> **Exercise text**:
★ ★ ★

Camping and Hiking in the Backcountry of Yosemite National
Yosemite National Park covers 1,169 square miles, of which 1,101 square
miles are designated wilderness. It has been estimated that 95 percent
of visitors to the park never enter any of that wilderness. So if you
want to do some Yosemite backcountry camping, you can really spread
out and haul your gear to a secluded spot. But if the thought of carrying
40 pounds on mountain trails isn’t appealing, there are other,
less strenuous ways to visit the backcountry.
If you want to go it alone, or with just a few others, you’ll
need to get a wilderness permit. In order to protect the natural beauty
of Yosemite backcountry camping is limited to a specific number of hikers
per day at each trailhead. Permits are free, and 60 percent for each
trail may be reserved up to 24 weeks ahead; the other 40 percent are
available on a first-come, first-served basis beginning the day before
your hike. While the permits are free, there is a charge of $5 for a
confirmed reservation, plus another $5 per person in the party. Reservations
may be made by fax (recommended), phone or mail, but not online.

★ ★ ★

> **Apply what you read**:
1) Check three statements against the text on Yosemite backcountry camping: (a) a wilderness permit costs $5; (b) 60 percent of the permits for each trail can be reserved up to 24 weeks ahead; (c) reservations can be made online. For each, answer yes or no and quote the words from the text that decide it.
2) Resume the text on Yosemite backcountry camping, starting right after its last sentence.
You won't need the lines for anything.

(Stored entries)
★ ★ ★

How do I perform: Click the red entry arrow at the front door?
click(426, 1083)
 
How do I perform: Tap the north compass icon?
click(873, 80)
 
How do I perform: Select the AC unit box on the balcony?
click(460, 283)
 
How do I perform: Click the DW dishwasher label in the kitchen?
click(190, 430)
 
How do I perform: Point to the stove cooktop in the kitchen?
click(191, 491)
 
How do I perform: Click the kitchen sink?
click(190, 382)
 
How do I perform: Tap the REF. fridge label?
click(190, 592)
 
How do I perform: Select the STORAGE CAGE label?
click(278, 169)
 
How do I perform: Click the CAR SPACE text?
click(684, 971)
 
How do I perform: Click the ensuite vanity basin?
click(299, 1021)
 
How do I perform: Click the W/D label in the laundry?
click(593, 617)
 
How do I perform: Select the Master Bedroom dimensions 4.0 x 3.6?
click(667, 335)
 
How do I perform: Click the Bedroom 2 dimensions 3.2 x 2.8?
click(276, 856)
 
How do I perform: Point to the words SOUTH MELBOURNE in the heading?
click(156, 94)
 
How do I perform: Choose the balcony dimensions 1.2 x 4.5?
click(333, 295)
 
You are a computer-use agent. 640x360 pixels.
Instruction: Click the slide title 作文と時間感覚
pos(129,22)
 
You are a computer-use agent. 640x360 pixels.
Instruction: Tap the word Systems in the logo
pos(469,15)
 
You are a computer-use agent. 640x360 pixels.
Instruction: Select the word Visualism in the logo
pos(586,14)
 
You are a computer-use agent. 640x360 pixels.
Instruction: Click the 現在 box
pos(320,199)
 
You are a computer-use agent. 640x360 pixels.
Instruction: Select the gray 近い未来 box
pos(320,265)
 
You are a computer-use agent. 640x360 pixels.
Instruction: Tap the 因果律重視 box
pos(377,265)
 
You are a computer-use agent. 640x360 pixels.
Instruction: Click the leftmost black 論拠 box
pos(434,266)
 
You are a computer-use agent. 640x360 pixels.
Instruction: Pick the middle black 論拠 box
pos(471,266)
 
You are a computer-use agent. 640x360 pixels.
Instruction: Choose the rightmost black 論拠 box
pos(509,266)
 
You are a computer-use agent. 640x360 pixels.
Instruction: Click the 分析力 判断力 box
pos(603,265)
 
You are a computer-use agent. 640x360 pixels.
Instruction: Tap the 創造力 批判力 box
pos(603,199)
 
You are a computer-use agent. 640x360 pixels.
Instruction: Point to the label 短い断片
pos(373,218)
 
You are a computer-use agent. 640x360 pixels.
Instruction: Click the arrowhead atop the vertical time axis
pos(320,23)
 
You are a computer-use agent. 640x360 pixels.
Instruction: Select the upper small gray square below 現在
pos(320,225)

★ ★ ★

> **Outputs for the tasks**:
1)
(a) No: "Permits are free"
(b) Yes: "60 percent for each trail may be reserved up to 24 weeks ahead"
(c) No: "Reservations may be made by fax (recommended), phone or mail, but not online."

2)
Yosemite Mountaineering School & Guide Service
If you’re new to backpacking, or unsure about taking off into
unfamiliar territory alone, the Yosemite Mountaineering School can help.
In addition to providing instruction in backpacking gear and wilderness
skills, the school can help you plan an individual trip. Or take advantage
of the guided tours for a Yosemite backcountry camping trip to some
High Sierra Camps
If there’s such a thing as luxury backpacking, this is it. High
Sierra Camps consists of five backcountry sites connected by a loop
trail. All you have to do is get from one backcountry camp to the next.
All you have to carry is your personal gear. Once you reach camp you’ll
stay in a tent cabin and eat family-style meals in a dining tent. You
can hike it alone—the trail is well marked—or with a guide,
or even travel by horse. Whatever happened to roughing it?